#### DATA PROVIDED ####

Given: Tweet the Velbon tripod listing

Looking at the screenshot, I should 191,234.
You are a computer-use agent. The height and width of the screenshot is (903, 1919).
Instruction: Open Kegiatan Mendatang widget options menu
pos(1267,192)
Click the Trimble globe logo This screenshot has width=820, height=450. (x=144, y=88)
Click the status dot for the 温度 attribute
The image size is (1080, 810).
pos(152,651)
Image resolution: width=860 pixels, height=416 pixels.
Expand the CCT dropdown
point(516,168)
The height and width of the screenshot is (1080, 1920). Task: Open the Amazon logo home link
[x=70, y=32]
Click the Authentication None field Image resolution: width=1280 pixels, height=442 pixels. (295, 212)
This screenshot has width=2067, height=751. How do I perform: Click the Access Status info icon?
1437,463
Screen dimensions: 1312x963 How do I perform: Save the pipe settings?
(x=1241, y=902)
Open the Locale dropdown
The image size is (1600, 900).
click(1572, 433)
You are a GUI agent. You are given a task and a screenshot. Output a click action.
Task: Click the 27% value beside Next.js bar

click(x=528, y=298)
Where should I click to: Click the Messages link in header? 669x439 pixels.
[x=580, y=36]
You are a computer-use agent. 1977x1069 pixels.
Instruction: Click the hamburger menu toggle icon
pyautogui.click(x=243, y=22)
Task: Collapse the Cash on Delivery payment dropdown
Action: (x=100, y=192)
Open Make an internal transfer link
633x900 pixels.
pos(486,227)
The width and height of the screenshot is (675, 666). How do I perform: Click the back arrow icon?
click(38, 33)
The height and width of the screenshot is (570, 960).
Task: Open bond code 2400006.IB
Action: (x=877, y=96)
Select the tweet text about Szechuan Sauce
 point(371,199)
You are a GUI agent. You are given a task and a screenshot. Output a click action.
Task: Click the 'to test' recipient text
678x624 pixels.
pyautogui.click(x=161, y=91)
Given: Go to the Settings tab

####

▶ **EXERCISE**
Give back, unchanged, the line containing "Task: Click the 'to test' recipient text" and each line that comes after it in the entries above, ending with the last.

▶ **RESULT OF THIS EXERCISE**
Task: Click the 'to test' recipient text
678x624 pixels.
pyautogui.click(x=161, y=91)
Given: Go to the Settings tab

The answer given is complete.